Zware mishandeling met een speakerbox leidend tot gebroken elleboog en taakstraf

Op 1 februari 2024 heeft de Rechtbank Zeeland-West-Brabant uitspraak gedaan in een strafzaak tegen een verdachte die op 18 juli 2022 in [plaats] een zware mishandeling heeft gepleegd. De verdachte heeft het slachtoffer, [benadeelde], met een speakerbox op het hoofd, de arm, rug en hand geslagen, wat resulteerde in een gebroken linkerelleboog en andere verwondingen. De rechtbank heeft vastgesteld dat de verdachte opzettelijk zwaar lichamelijk letsel heeft toegebracht. Tijdens de zitting op 18 januari 2024 was de verdachte niet aanwezig, en de officier van justitie, mr. G. Smid, heeft zijn standpunt kenbaar gemaakt. De rechtbank heeft de bewijsmiddelen, waaronder getuigenverklaringen en medische rapporten, zorgvuldig gewogen en kwam tot de conclusie dat de verdachte schuldig was aan de zware mishandeling. De rechtbank heeft de verdachte veroordeeld tot een taakstraf van 120 uren en een gevangenisstraf van 60 dagen, waarvan 59 dagen voorwaardelijk met een proeftijd van 2 jaar. Daarnaast is de verdachte veroordeeld tot het betalen van schadevergoeding aan de benadeelde partij, [benadeelde], ter hoogte van € 3.632,22, te vermeerderen met wettelijke rente. De rechtbank heeft ook overwogen dat er geen feiten of omstandigheden zijn die de strafbaarheid van de verdachte uitsluiten, en het beroep op noodweer is afgewezen. De uitspraak is gedaan door een meervoudige kamer, bestaande uit drie rechters, en is openbaar uitgesproken.

Uitspraak

RECHTBANK ZEELAND-WEST-BRABANT
Strafrecht
Zittingsplaats: Breda
parketnummer: 02-035157-23
vonnis van de meervoudige kamer van 1 februari 2024
in de strafzaak tegen
[verdachte] ,
geboren op [geboortedag] 1989, te [geboorteplaats] ,
wonende te [woonadres] .

1.Onderzoek van de zaak

De zaak is inhoudelijk behandeld op de zitting van 18 januari 2024. Tegen verdachte is verstek verleend. De officier van justitie, mr. G. Smid, heeft zijn standpunt kenbaar gemaakt. Namens [benadeelde] was aanwezig mevrouw mr. K. Boerjan, advocaat te Breda.

2.De tenlastelegging

De tenlastelegging is als bijlage I aan dit vonnis gehecht.
De verdenking komt er, kort en feitelijk weergegeven, op neer dat verdachte:
-iemand zwaar lichamelijk letsel heeft toegebracht door hem met een speakerbox op het hoofd, de arm, rug en hand te slaan, subsidiair heeft geprobeerd iemand zwaar lichamelijk letsel toe te brengen en meer subsidiair iemand heeft mishandeld door hem met een speakerbox op het hoofd, de arm, rug en hand te slaan.

3.De voorvragen

De dagvaarding is geldig.
De rechtbank is bevoegd.
De officier van justitie is ontvankelijk in de vervolging.
Er is geen reden voor schorsing van de vervolging.
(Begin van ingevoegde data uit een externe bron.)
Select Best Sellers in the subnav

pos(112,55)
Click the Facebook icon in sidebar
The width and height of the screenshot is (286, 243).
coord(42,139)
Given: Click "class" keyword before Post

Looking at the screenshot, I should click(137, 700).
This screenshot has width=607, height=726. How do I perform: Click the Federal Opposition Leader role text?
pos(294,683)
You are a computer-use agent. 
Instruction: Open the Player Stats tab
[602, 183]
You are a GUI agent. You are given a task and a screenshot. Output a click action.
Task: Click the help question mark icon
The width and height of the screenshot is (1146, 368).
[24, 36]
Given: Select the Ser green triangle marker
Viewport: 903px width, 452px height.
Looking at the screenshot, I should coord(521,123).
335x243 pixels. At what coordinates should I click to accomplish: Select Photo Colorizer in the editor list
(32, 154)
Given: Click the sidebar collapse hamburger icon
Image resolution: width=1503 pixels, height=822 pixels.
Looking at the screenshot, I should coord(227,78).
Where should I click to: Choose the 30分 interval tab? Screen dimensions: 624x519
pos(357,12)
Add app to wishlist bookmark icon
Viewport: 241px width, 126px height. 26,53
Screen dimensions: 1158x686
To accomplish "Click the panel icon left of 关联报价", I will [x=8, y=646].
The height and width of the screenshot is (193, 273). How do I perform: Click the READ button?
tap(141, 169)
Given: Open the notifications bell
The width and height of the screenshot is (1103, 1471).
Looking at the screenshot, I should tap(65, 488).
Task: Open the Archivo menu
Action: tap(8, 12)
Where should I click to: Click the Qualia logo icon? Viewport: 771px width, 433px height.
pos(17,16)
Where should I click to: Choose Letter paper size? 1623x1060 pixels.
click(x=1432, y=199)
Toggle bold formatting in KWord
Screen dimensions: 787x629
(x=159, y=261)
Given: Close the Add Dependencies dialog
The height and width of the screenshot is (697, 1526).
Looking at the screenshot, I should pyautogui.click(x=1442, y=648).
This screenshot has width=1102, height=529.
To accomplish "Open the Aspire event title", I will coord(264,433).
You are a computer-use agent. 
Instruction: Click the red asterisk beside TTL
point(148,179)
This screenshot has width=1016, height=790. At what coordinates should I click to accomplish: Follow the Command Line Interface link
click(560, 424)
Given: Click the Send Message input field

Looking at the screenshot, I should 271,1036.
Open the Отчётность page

4.De beoordeling van het bewijs

4.1
Het standpunt van de officier van justitie
De officier van justitie acht wettig en overtuigend bewezen dat verdachte de primair tenlastegelegde zware mishandeling heeft begaan. Hij baseert zich daarbij op de aangifte van [benadeelde] , de medische verklaring in het dossier, de getuigenverklaringen van [getuige 1] en [getuige 2] en de verklaring van verdachte dat hij met de speakerbox heeft geslagen. Beide getuigen hebben gezien dat verdachte [benadeelde] met een speakerbox sloeg op zijn hoofd, schouder en arm. [benadeelde] had als gevolg van het meermalen slaan met de speakerbox een breuk aan de linker elleboog, een snijverwonding aan de linkerhand en een hoofdwond achter op de kruin. Er is een plaat in de linker elleboog geplaatst. Later was nog een tweede operatie nodig waarbij de oude plaat is verwijderd en een nieuwe plaat is geplaatst. De breuk aan de onderarm waarbij operatief ingrijpen noodzakelijk was en nog steeds niet volledig lijkt te zijn hersteld, is te kwalificeren als zwaar lichamelijk letsel.
4.2
Het oordeel van de rechtbank
4.2.1
De bewijsmiddelen
De bewijsmiddelen zijn in bijlage II aan dit vonnis gehecht.
4.2.2
De bijzondere overwegingen met betrekking tot het bewijs
Op 18 juli 2022 kreeg de politie de melding om te gaan naar [adres] in [plaats] . Daar trof de politie [benadeelde] aan. [benadeelde] schreeuwde van de pijn. Hij vertelde dat zijn voormalige buurman [verdachte] hem had geslagen. Op het adres [adres] stond kort voor het incident verdachte ( [verdachte] ) nog ingeschreven. [benadeelde] deed aangifte en verklaarde dat hij ruzie kreeg met verdachte over een stoel en dat verdachte een speakerbox oppakte en hem daarmee sloeg alsof hij aan het honkballen was. [benadeelde] weerde de speakerbox af met zijn linker onderarm en voelde van alles over elkaar schuren. Hij werd nog meerdere malen met de speakerbox geslagen. Getuigen [getuige 1] en [getuige 2] zagen dat verdachte aangever sloeg en dat aangever werd geraakt op zijn hoofd/rug en arm.
Aan de rechtbank ligt de vraag voor of verdachte zich door aangever met de speakerbox meermalen te slaan schuldig heeft gemaakt aan zware mishandeling. De rechtbank dient hierbij vast te stellen of er bij aangever [benadeelde] sprake was van zwaar lichamelijk letsel en of verdachte ook het opzet op dit zwaar lichamelijk letsel had.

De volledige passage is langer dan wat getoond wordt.